We also work closely with the Putah Creek Council. This creek flows along our farm and borders part of it. I have worked with them to restructure the creek back into its natural form. This included the removal of tons of invasive species and guiding the floodplains back into their original scape and form. That has allowed for better drainage and less sediment going into the water systems.
During heavy rain years, we conduct aquifer recharges. We haven’t had those in a while, but in more recent years, I’ve been doing something called pressure bombing, which is a way to note when and how much we actually need to irrigate the trees. Incorporating technology like that allows us to use our irrigation water much more efficiently and effectively. We don’t want to waste water, but we also don’t want to underwater the trees, which would damage their root systems and reduce their water retention capacity.
We have had quite a few irrigation systems, and they have changed over time. It is a huge and very expensive process to redo an irrigation system on an orchard scale. We are looking into a SWEEP grant right now for this next orchard removal process so that we can revitalize the irrigation system and make it much more effective.
17. In an increasingly digital world, how can we raise youth interest in agriculture and cultivate the next generation of farmers?
There are two parts to consider: how do we raise all people’s interest in ag, and how can we make farming more accessible?

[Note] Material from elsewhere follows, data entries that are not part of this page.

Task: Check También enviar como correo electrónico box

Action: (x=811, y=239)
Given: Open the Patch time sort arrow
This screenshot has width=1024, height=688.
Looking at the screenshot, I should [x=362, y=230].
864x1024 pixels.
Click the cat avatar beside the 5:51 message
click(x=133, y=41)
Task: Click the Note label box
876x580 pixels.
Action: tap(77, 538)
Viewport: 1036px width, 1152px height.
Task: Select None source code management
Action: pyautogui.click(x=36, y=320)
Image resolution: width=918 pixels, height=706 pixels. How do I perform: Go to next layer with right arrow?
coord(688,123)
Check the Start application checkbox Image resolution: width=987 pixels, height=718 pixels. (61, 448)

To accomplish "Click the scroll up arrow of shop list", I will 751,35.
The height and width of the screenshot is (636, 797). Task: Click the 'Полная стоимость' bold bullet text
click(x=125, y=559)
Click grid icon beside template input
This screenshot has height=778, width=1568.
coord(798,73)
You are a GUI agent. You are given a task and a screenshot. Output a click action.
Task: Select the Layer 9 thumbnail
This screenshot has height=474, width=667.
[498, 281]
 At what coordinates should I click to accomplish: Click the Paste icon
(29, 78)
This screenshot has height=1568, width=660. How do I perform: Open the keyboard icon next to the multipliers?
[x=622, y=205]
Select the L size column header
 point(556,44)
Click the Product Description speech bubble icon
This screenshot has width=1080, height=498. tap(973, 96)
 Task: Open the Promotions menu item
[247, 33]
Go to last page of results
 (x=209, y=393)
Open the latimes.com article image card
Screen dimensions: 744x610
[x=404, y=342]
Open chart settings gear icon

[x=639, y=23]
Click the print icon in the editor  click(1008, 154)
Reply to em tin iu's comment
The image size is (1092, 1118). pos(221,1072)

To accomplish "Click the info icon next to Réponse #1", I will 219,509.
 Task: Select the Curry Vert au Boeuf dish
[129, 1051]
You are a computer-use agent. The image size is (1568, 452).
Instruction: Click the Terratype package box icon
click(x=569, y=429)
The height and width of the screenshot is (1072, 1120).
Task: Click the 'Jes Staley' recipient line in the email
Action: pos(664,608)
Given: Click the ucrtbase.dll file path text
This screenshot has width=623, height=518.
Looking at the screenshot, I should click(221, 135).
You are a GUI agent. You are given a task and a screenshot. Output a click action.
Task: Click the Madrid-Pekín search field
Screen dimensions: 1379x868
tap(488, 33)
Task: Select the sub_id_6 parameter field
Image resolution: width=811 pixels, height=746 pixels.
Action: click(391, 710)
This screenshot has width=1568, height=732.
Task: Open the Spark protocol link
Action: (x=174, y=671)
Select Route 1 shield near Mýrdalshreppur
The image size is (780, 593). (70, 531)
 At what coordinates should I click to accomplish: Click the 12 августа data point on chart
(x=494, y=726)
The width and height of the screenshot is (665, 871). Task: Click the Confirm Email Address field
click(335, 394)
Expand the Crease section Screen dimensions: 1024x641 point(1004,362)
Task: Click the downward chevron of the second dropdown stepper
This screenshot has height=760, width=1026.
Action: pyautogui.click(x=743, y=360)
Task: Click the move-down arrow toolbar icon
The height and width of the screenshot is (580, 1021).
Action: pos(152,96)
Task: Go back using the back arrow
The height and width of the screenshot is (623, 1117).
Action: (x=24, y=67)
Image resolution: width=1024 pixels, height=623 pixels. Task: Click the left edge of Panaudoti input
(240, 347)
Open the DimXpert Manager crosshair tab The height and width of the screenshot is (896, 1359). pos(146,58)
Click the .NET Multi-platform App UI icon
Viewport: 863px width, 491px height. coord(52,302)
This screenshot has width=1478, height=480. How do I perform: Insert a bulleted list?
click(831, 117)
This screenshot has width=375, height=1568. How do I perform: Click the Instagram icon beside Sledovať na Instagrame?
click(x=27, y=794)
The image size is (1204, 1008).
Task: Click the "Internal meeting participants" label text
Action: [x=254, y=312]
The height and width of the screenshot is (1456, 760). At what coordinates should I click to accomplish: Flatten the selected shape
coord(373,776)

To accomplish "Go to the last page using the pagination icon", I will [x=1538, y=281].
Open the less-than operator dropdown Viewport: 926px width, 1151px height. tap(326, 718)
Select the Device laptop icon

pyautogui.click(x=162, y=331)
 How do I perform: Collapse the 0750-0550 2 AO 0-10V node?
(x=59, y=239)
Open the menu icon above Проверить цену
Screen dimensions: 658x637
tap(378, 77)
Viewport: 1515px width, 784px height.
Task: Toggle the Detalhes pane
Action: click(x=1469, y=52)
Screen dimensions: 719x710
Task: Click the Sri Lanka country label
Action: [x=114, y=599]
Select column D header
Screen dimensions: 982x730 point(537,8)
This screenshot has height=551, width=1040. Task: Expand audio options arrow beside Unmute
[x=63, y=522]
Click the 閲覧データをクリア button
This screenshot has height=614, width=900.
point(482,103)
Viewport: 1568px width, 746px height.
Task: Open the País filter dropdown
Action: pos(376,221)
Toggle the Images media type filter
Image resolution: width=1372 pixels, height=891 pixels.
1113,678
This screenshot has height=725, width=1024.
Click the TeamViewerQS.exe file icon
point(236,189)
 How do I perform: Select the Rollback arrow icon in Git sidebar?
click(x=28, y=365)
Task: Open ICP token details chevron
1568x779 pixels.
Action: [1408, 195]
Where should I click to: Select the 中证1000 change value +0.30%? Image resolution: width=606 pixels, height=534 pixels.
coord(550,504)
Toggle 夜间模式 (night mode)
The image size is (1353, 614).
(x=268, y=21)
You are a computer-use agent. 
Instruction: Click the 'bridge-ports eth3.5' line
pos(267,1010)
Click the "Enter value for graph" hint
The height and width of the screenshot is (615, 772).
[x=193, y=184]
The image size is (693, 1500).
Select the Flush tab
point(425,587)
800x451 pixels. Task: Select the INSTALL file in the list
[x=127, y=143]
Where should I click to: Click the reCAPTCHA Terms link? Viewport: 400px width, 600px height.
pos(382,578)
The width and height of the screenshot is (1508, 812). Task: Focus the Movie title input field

Helping all people understand the importance of where our food comes from is critical to changing our food system for the better and making it more resilient and accessible to people nationwide. If care and interest were more substantial, people would be able to more effectively advocate for the foods they want, as well as where and how they want their food to be grown.
It’s very important to cultivate the next generation of farmers, but the reality in California is that it is so hard to be a farmer unless you’re second generation or have a ton of money. Land prices and natural resource scarcity are major barriers. It’s important to be able to provide the right tools to those who are seriously interested, like the farm academy is doing, but we also have to be realistic about the financial strain and overall hardship that farming can entail. My dad is 72 and works from 5:00 AM to 7:00 PM. It’s really hard. So we also need to figure out how to better support farmers, especially small and midsize farmers, so that they can continue farming and caring for the land in the most mindful way possible. We don’t want to lose our farms to giant monopolies or banks.
Solutions are rooted in discussion, and I think the digital world could be used to get the word out. We especially need to intentionally break outside of our bubbles. It’s easy for someone to say that people need to see a certain documentary, or that they need to farm their own food or shop at a farmer’s market. But the truth is, that’s not everyone’s reality. That kind of lifestyle is not accessible to everyone. And so figuring out how to form more bridges and connections is really important.
18. What else is in the future for Sierra Orchards?
We meet twice a week as a little family farm unit, and the question of the future is always on the forefront of our agenda. Of course, we are going to remove the old walnut trees, and we are looking at different sales techniques, whether it’s more business-to-business or direct-to-consumer. We are thinking about additional value-added goods and how we can more fairly share our land and resources with our community. Always, we are committed to balancing proper land stewardship with financial sustainability so that we can continue to thrive and farm the right way, while continuing to give back and feed people with high-quality, nutrient-dense foods.